▶ **Task to carry out**:
Once the line with "At what coordinates should I click to accomplish: Open" is found, write it out along with every line after it, exactly, up to the last line of the entries below. Exclude pictures.

▶ **Stored data**:
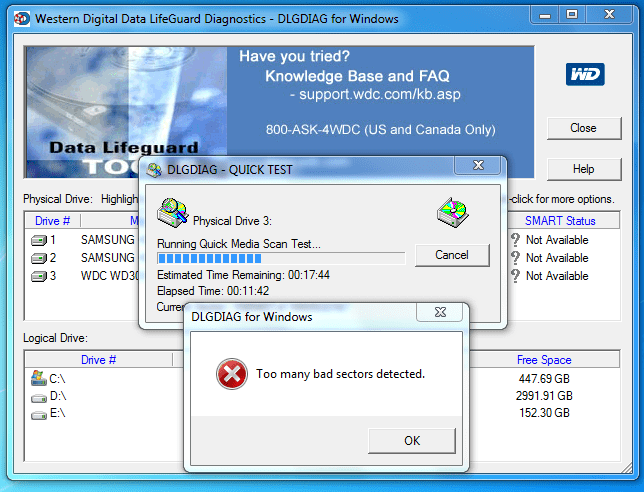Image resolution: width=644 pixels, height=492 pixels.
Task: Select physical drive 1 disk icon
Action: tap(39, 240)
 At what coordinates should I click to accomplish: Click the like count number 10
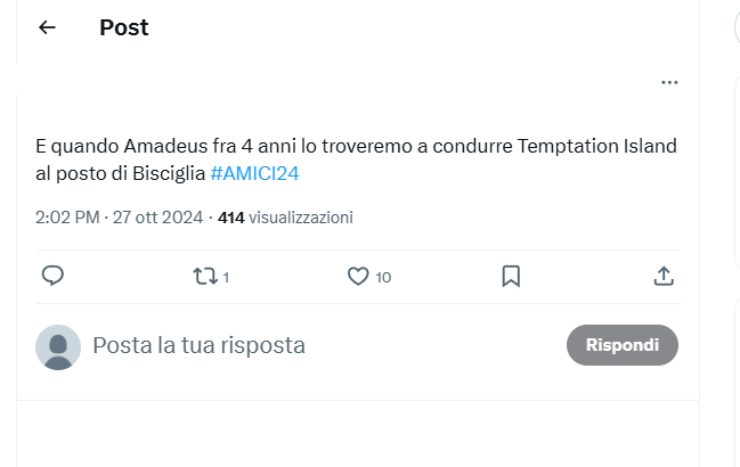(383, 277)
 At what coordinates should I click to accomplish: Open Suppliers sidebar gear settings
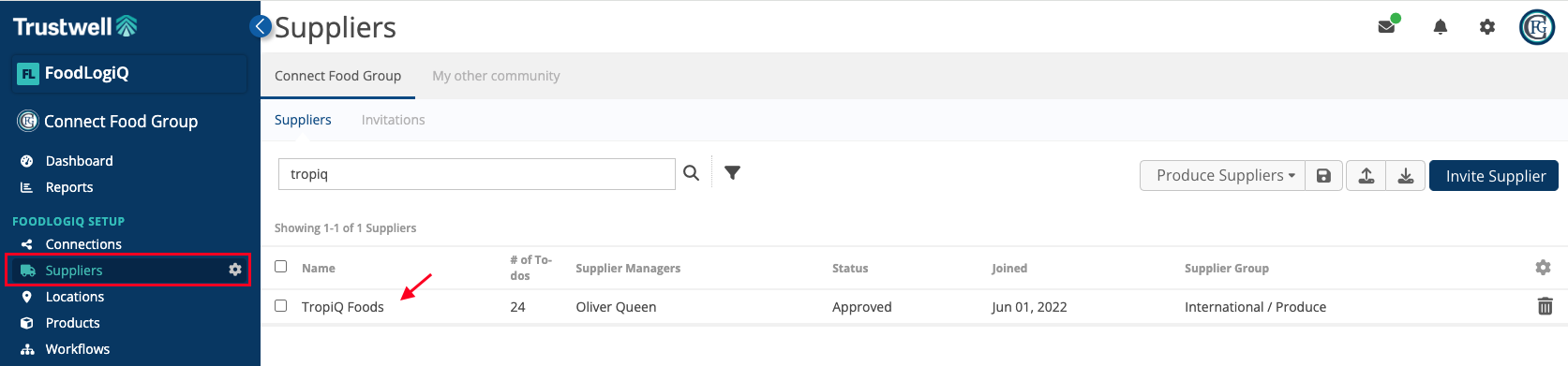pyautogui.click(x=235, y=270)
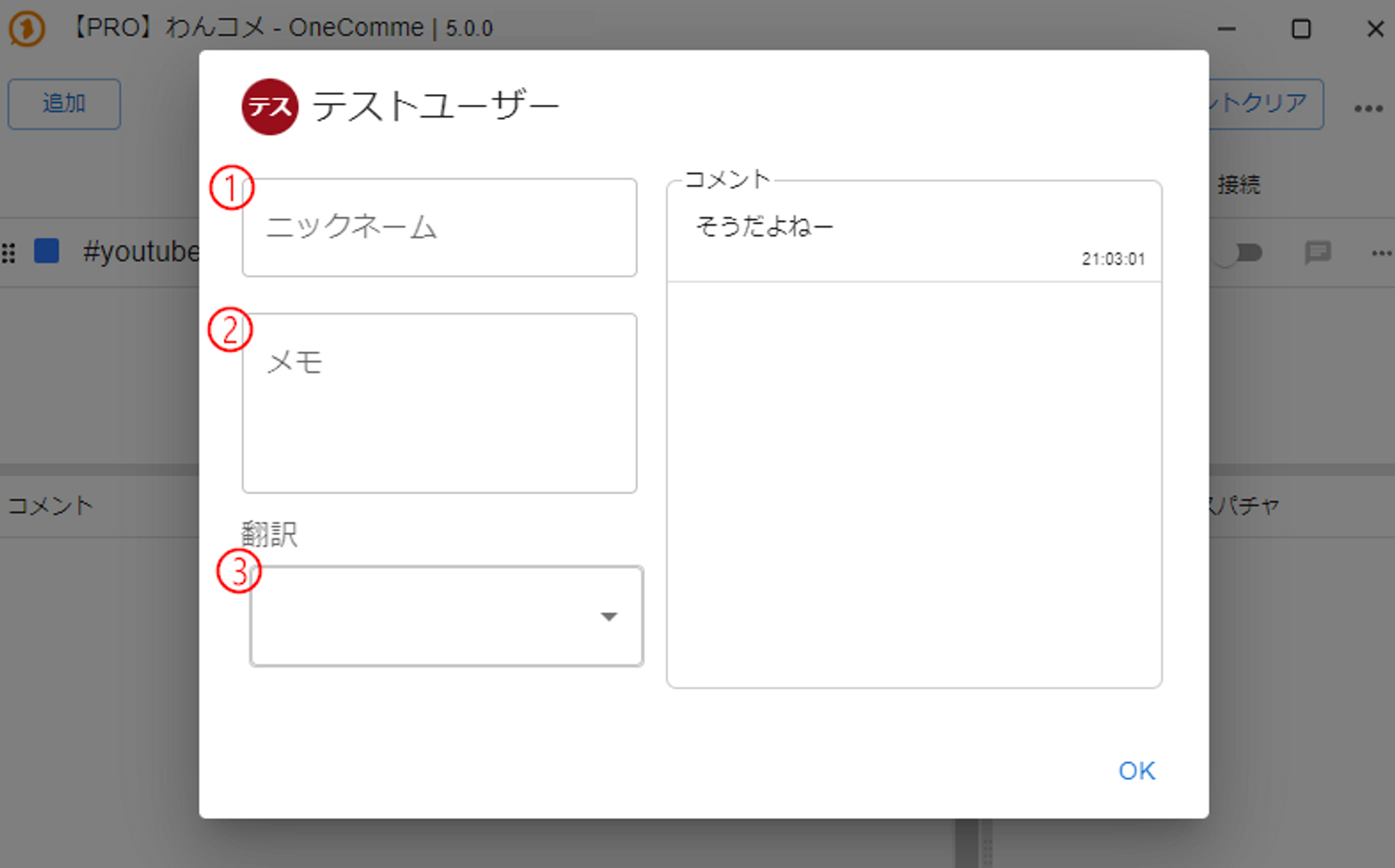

▶ **Task output**:
 At what coordinates should I click to accomplish: Open Suppliers sidebar gear settings
pyautogui.click(x=235, y=270)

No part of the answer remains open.